*Work task:* Below are records to transcribe exactly, without their pictures.

*Extracted material:*
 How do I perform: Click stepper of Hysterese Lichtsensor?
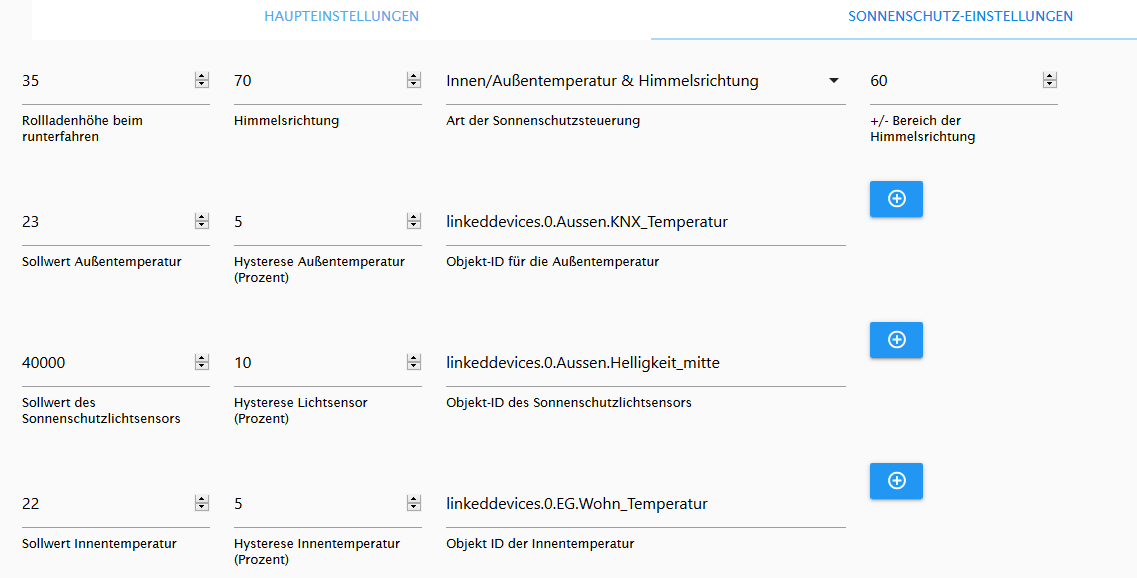[x=413, y=362]
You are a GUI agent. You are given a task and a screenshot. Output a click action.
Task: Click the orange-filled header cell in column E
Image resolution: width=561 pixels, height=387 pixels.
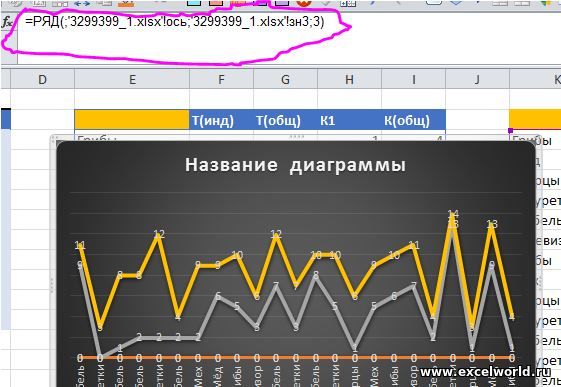tap(132, 120)
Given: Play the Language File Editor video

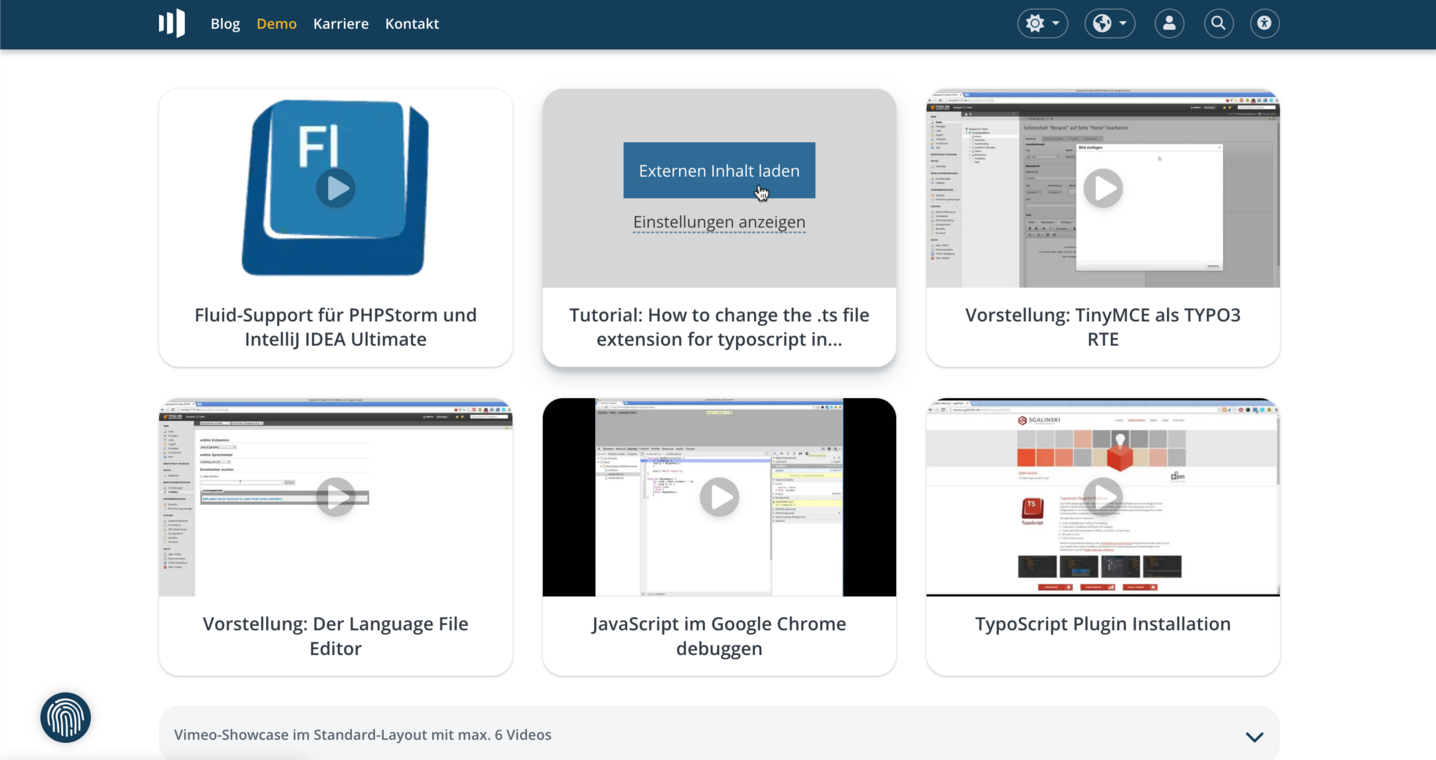Looking at the screenshot, I should 335,497.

*Answer section:*
 How do I perform: Click stepper of Hysterese Lichtsensor?
[x=413, y=362]
You are a GUI agent. You are given a task and a screenshot. Output a click action.
Task: Click the orange-filled header cell in column E
Image resolution: width=561 pixels, height=387 pixels.
tap(132, 120)
Given: Play the Language File Editor video

Looking at the screenshot, I should 335,497.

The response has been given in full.